By Jason Paltrowitz, Executive Vice President at OTC Markets Group
Reposted with permission
General solicitation, crowdfunding, and testing the waters have fundamentally changed the public offering process. Raising capital online is emerging as an exciting, innovative new way for companies to access capital directly from investors. While technology and the internet have transformed the way we shop and access goods and services over the past two decades, it’s only in recent months that companies are able to market themselves and solicit interest on the web when selling their stock.
Leading the charge, a new class of financial intermediaries has emerged, aimed at leveraging the modernized securities regulations and disrupting the existing framework of how capital is raised in the U.S. Online financing portals (think Kickstarter and Indiegogo for stock equity) are becoming ubiquitous and popular in search engine results when seeking information on Reg. A and equity crowdfunding. However, given the novelty and minimal track records of some of these upstarts, it may be hard to assess which option best fits your needs.
Know What You’re Buying
It’s important to bear in mind that the terms portal, platform and market are not well-defined by regulators. This means a website can call itself a “financing platform,” but without the proper FINRA registration and broker-dealer licenses, it can do little to facilitate capital raising. When offering securities, an issuer is required to register those securities with the SEC or rely on one of the available exemptions, such as Regulation D, Regulation A or Regulation Crowdfunding. A third-party service provider helping the issuer sell securities must be a registered broker-dealer, and along with the issuer, take reasonable steps to verify whether investors are eligible purchasers under the applicable exemption.
Next, review what deals they’ve been involved in and how successful they’ve been in working with companies like yours. It’s important to look beyond how much money a platform has raised and look more closely at how they raised it. Were the deals strictly financed using the portal? Was there a partnership with a traditional broker/dealer? Was it all individuals? High net-worth angels? Institutional? There are so many types of structures and deal options that a company should think about what type of deal they want to do and the mix of investors they want to attract and then find a partner with that experience.
Online Capital Raising vs. Investment Banking
Fundraising via the internet can significantly reduce some of the costs issuers face when marketing and soliciting interest in their stock offering. Gone are the days of cold calls, closed-door meetings, confidential-only materials, and private roadshows. Today’s investors are savvier, self-directed, and prefer accessing information online and through social media. Companies with a large customer base, social media presence, or affinity groups should consider how to leverage these relationships to broaden their investor reach. After all, someone who wants to buy your product may very well be interested in becoming a shareholder. One of the unique benefits of Reg. A is that money used to market your securities can also be viewed as money spent marketing and advertising your product or service to your customers and community. Also, unlike in traditional IPOs, where the investment bank handles everything, Reg. A allows you to pick the best in breed partners that cover different facets of the raise. There are many companies that focus on the marketing component of the deal and that partner nicely with your investment bank/portal provider.

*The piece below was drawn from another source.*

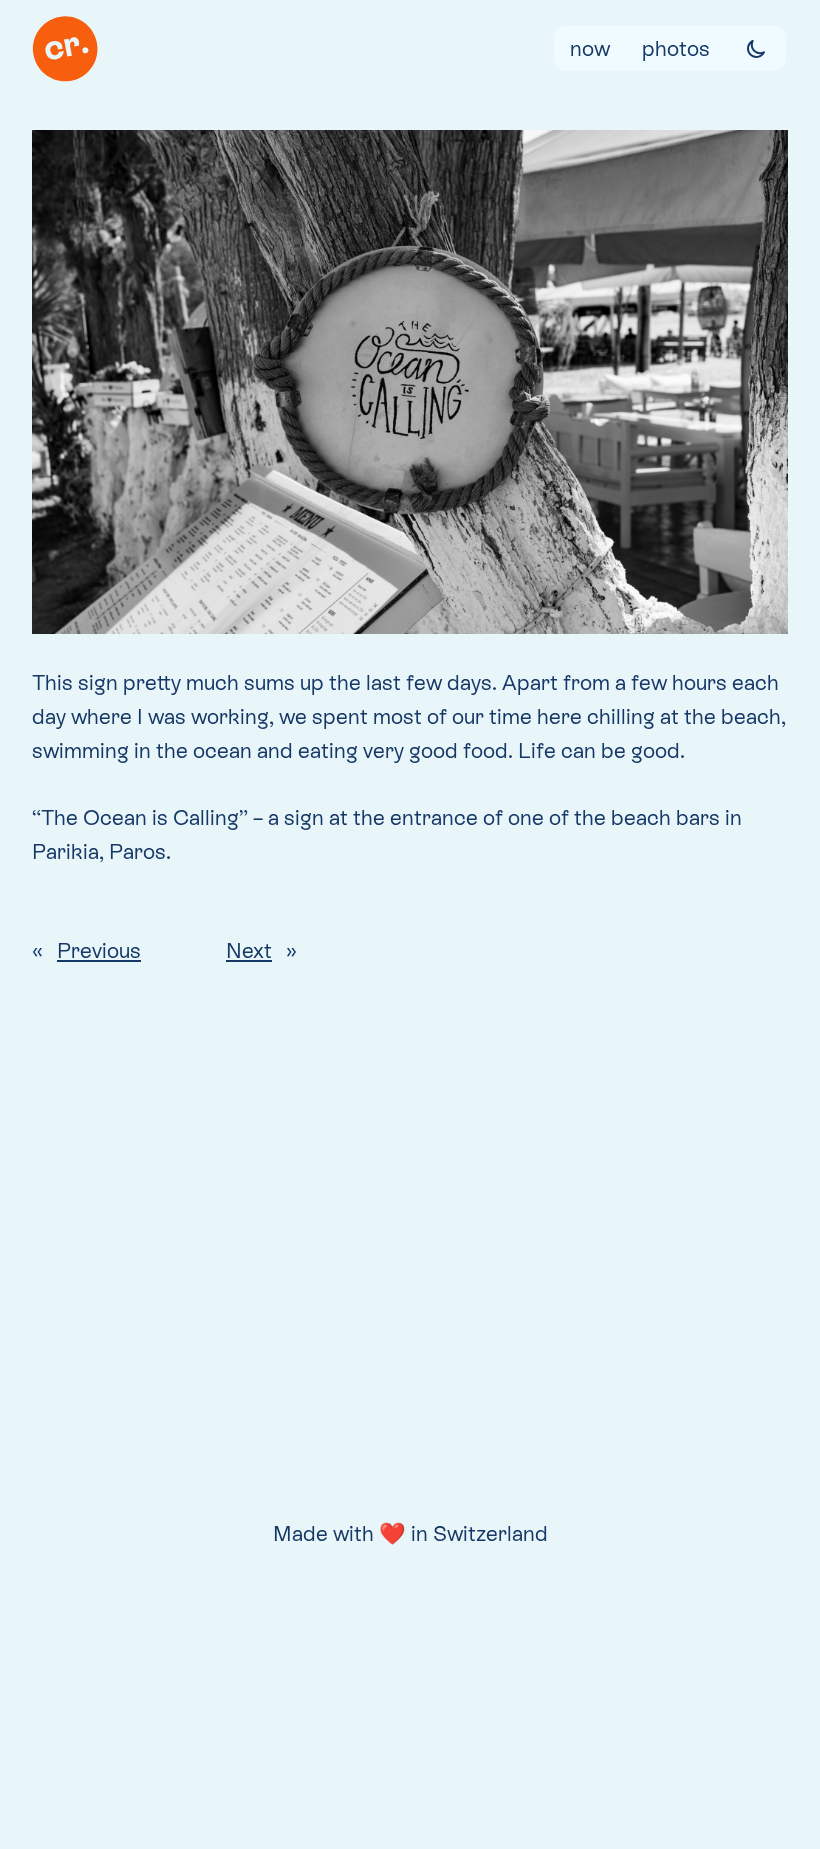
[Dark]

Companies in non-consumer-facing sectors such as healthcare, hardware and telecom, that require a significant amount of capital for development, may struggle to achieve their financing needs through crowdfunding alone. Investment banks and financial advisory firms play crucial roles in corporate financing as they provide the due diligence and valuation services that larger and more sophisticated investors require. The crowd is only so big, and for issuers that may need to fund themselves through both crowdfunding and traditional institutional outreach, you will need to find partners that understand how to work on a hybrid deal of this nature.
Lastly, its important to remember that this is all relatively new. There is no right way or tested way to be successful. This breeds creativity, innovation and open-mindedness. It also means that you, as the issuer, can take a greater role in leading the charge rather than simply taking a back seat to the “experts.”